Buying a previously owned boat is a good way to get more features for your money. As well as saving money, you can get afloat within days, without waiting for your ideal boat to be built.
The price of a boat will reflect its condition and specification. Unless you are adept at DIY work, you should buy the best-maintained boat you can afford. You should also check that spares are still available for the engine and other key components. Whatever you choose, maintenance costs will inevitably be higher than with a new boat.
If you’re not purchasing from a reputable boat broker, make sure that the person selling the boat is the lawful owner and that there’s no finance lender with a stake in the vessel. Ask the vendor for a legal Bill of Sale using the Government’s recommended pro forma.
Take great care if the boat is advertised as having its own mooring. It’s not normal for mooring agreements to be assignable to a new owner of the boat, so ask to see a copy of the mooring agreement and check with the mooring provider that they will assign it to you.
The price of a boat which has an assignable mooring could be much higher than the value of the boat itself, and if this is the case, you need reassurance that when you come to sell, you do indeed have a legal stake in the mooring for the long term. Even then you cannot be sure of being able to recover the premium you paid, particularly if the annual mooring fee has been rising.
Many secondhand boats are sold by marinas or other brokers, who will often exhibit them together in one place. They produce detailed reports on each boat, much like an estate agent would. They can often arrange insurance, finance, transport and surveys for you.
A good broker will ask the vendor for a detailed craft background, including its financial situation, but they cannot guarantee that the information supplied by the vendor is accurate. Therefore it is important you check all details.
When a sale is agreed between the broker and the buyer, a deposit is paid by the buyer. This is typically around 10% 'subject to survey'. If your survey suggests that the boat is materially unsatisfactory, the deposit will normally be refunded.
When you’re looking at older boats please take insurance into consideration. If the boat is older than 20 years you may be asked to complete a hull survey to satisfy your insurer that the boat is sound.
The boat should have a recent Boat Safety Certificate. If it does not have one, make sure you know the extent of the work that will be required to obtain one - you won't be able to use the boat on Trust waterways until you have one.
If you are serious about buying a particular boat, you should not just accept the vendor's survey, but commission your own from a professional surveyor. The information they provide may help you to negotiate a lower purchase price and save you a lot more expense and heartache in the future.
You can also request an engine survey to be carried out by a qualified engineer. Your insurance and finance company may insist on a full structural survey of an older boat. The Boat Safety Scheme examination alone is not usually adequate for these purposes.

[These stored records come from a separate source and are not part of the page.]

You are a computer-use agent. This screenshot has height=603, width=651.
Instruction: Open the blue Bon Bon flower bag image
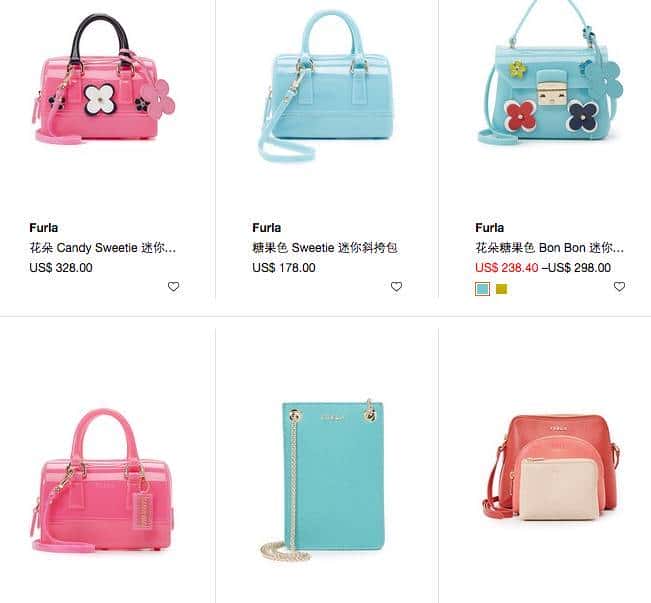coord(550,73)
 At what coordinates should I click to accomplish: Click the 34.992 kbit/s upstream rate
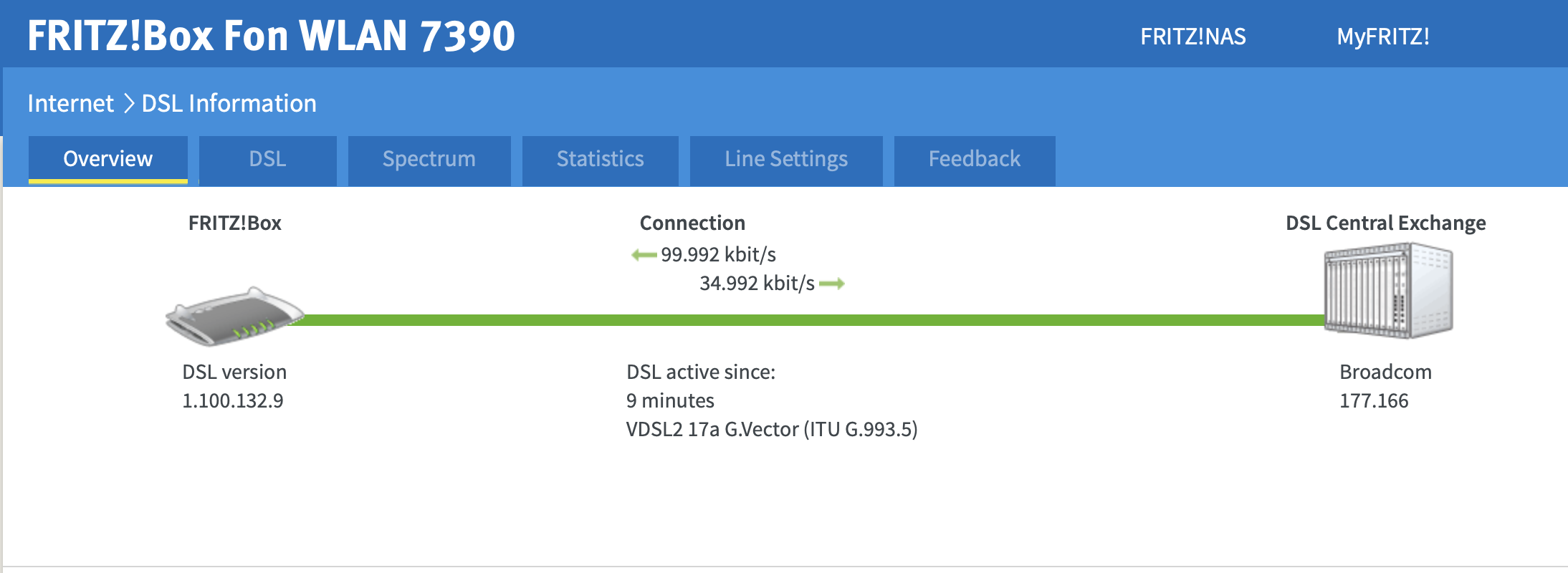tap(757, 284)
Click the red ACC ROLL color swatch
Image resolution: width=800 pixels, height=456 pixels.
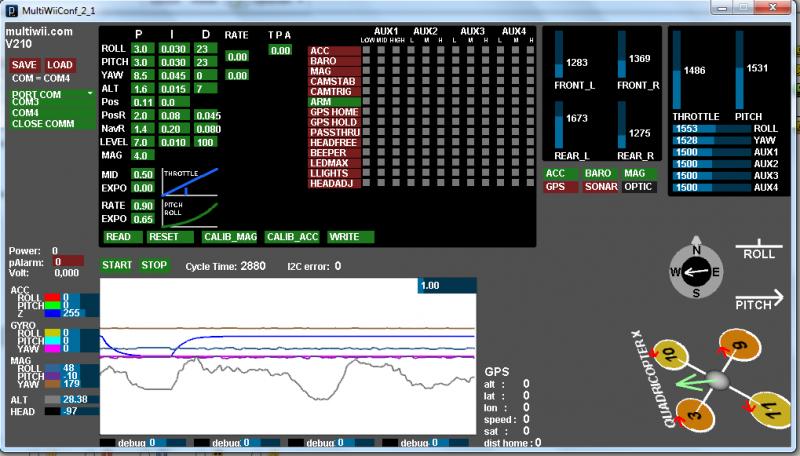(52, 297)
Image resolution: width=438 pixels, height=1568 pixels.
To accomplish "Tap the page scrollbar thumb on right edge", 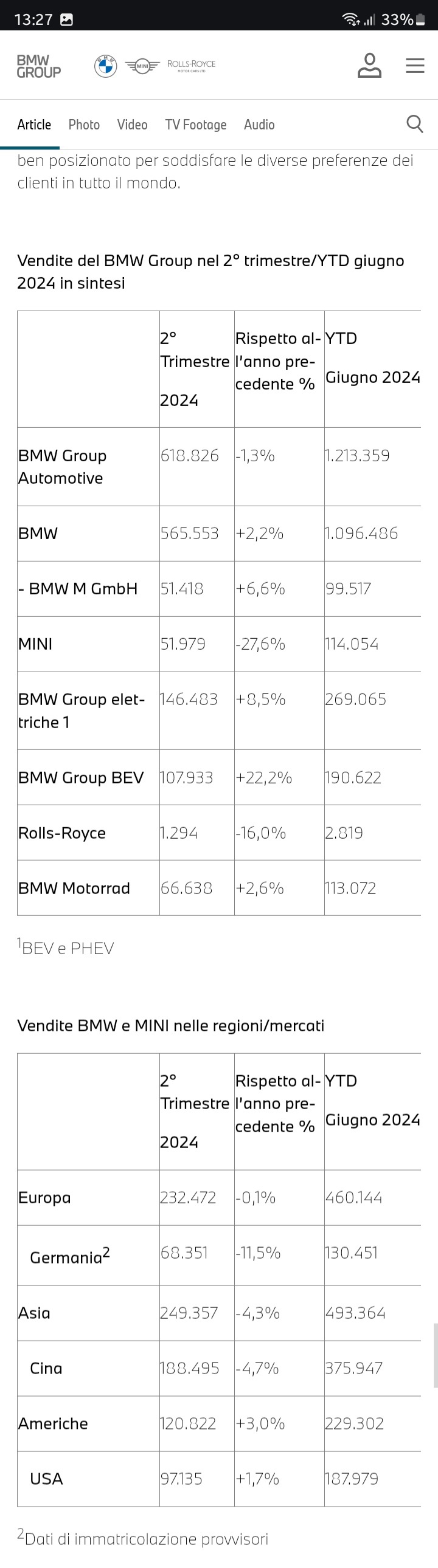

A full survey will usually cost around £10 per foot (£30 per metre) plus the charge to lift the boat out of the water. Ensure your surveyor is correctly qualified and a member of one of the recognised marine surveying institutes such as the International Institute of Marine Surveying or the Yacht Designers & Surveyors Association. Unless specifically asked, the surveyor will not automatically carry out a BSS examination as part of the survey. You can find details of surveyors and examiners authorised to issue Boat Safety Certificates at the Boat Safety Scheme.